Aleppo has come to symbolise the devastation wrought on Syria and its population.
Turkish and United States-led coalition forces have struck Islamic State of Iraq and the Levant (ISIL) targets north of the Syrian city of Aleppo, killing at least 27 fighters, according to state-run Anadolu Agency and other media reports.
Turkish artillery and rocket launchers fired into Syria while warplanes from the US-led coalition carried out three separate air campaigns, Anadolu said on Monday citing military sources.
Five fortified defence posts and two gun posts were also destroyed in the attack less than 10km from Turkey’s Syria border.
Turkish and coalition forces have carried out a series of such strikes recently to prevent further attacks on the Turkish border town of Kilis, which lies just across the frontier from ISIL-controlled territory in Syria, and has been regularly struck by rockets in recent weeks.
The US and Turkey have for months been discussing a military plan to drive ISIL (also known as ISIS) from the border.
Elsewhere in Aleppo, fighting continued as government-backed armed groups said they took back two villages north of the battered Syrian city from ISIL.
The Syrian government’s deadly airborne raids also destroyed a fifth-century church, the Church of Saint Simeon Stylites in the village of Daret Azza, according to Syrian activists.
The fighting was focused around a strategic area that leads in and out of the rebel-controlled eastern Aleppo.
On Saturday, ISIL launched offensive in the east of the country in Deir Az Zor, but Syrian government troops fought back, and claimed to have retaken a hospital and a dormitory from the armed group which has seized territory in Syria and Iraq.
Al Jazeera’s Stefanie Dekker, reporting from the Turkish city of Gaziantep, near the Syrian border, said: “It’s been a battle back and forth in a small pocket of Deir Az Zor city under the control of the government.
“However, the Syrian Observatory for Human Rights, a UK-based monitoring group is saying that the 95 percent of the city is under ISIL control which is in an oil-rich area.”

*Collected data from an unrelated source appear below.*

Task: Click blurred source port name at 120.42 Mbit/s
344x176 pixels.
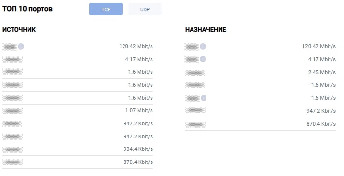Action: [10, 47]
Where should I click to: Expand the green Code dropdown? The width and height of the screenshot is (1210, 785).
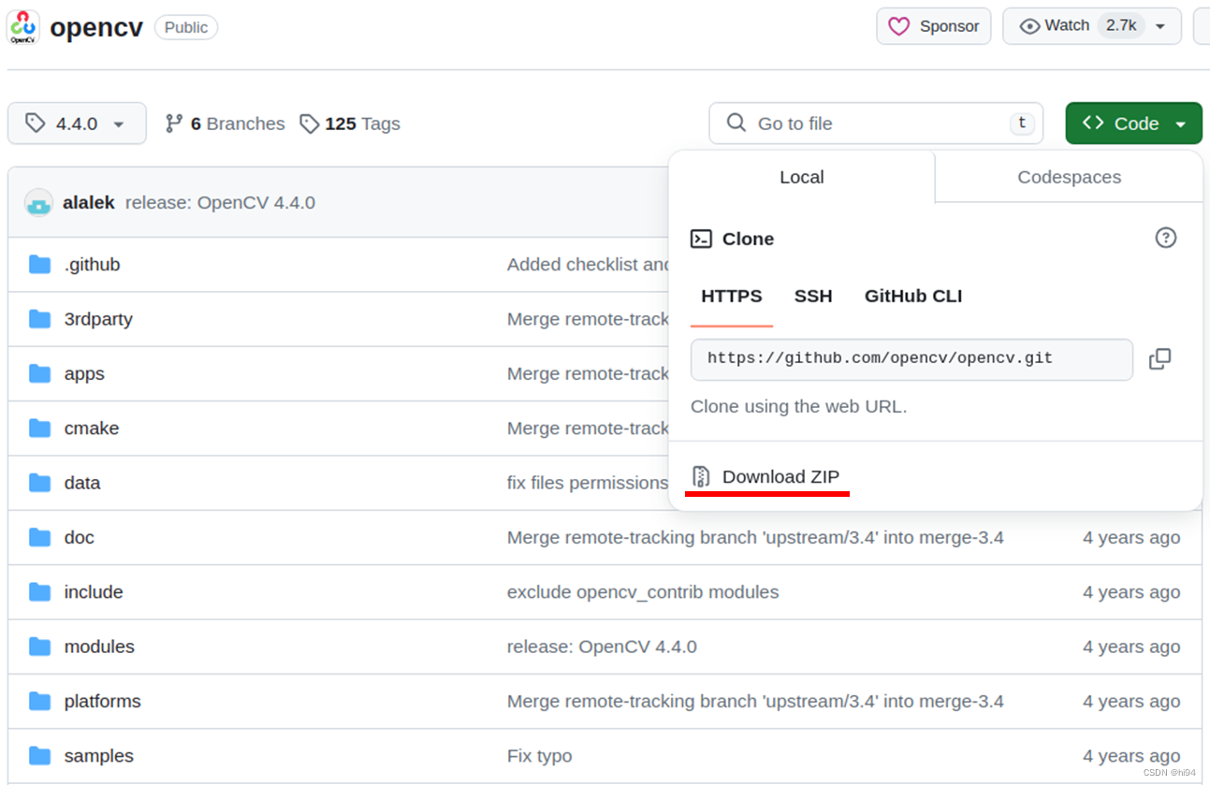(1133, 123)
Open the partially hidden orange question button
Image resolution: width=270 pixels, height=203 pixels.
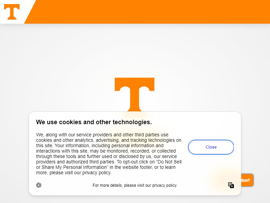tap(247, 180)
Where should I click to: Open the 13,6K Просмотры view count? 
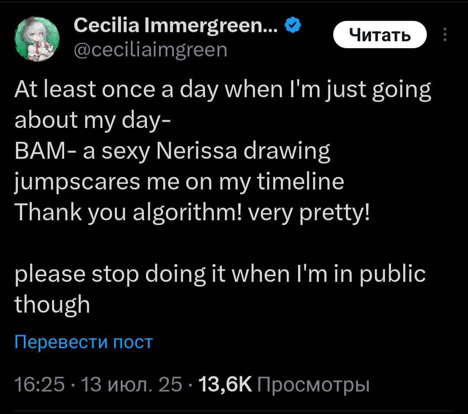(x=283, y=385)
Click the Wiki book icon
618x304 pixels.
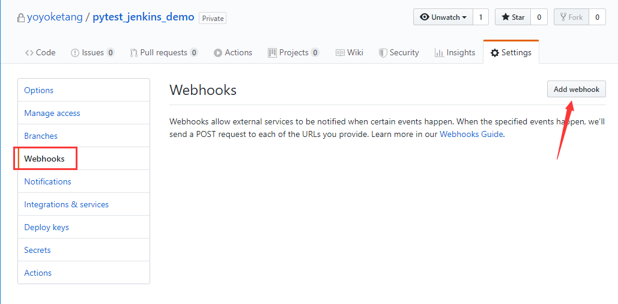(340, 53)
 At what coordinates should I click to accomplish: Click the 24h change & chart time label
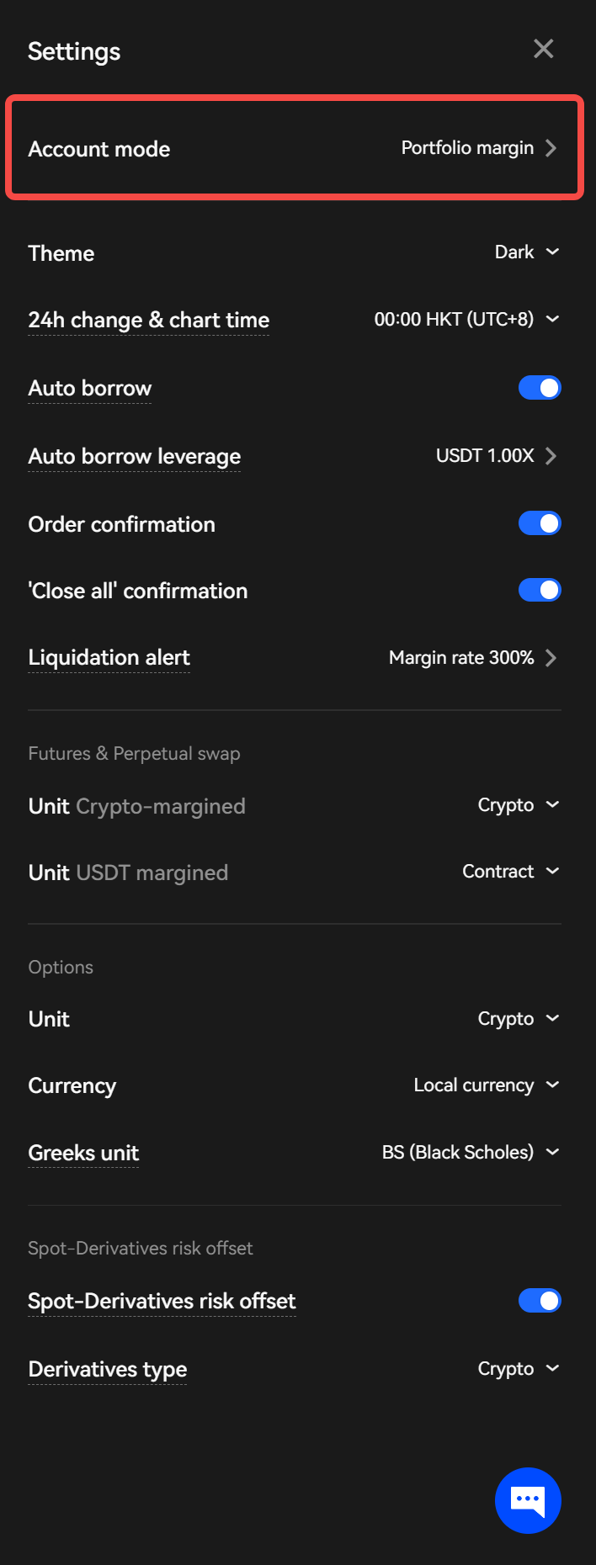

Meanwhile, John Kerry met King Salman bin Abdulaziz Al Saud of Saudi Arabia and Adel Al-Jubeir, its foreign minister, as part of diplomatic push aimed at ending the five-year-old war in Syria.
Kerry will go on to Vienna to push for more international cooperation on ending the conflict that has left more than 240,000 people dead. He will also go to Brussels for meetings with NATO leaders.
A tenuous ceasefire has been in place since February brokered by Russia and the US, but Syria has continued to bomb rebel-controlled areas in Aleppo.
Nearly 300 people have been killed in the recent upsurge of violence.
Once Syria’s commercial heartland, Aleppo is now divided between the government-held west and the rebel-controlled east.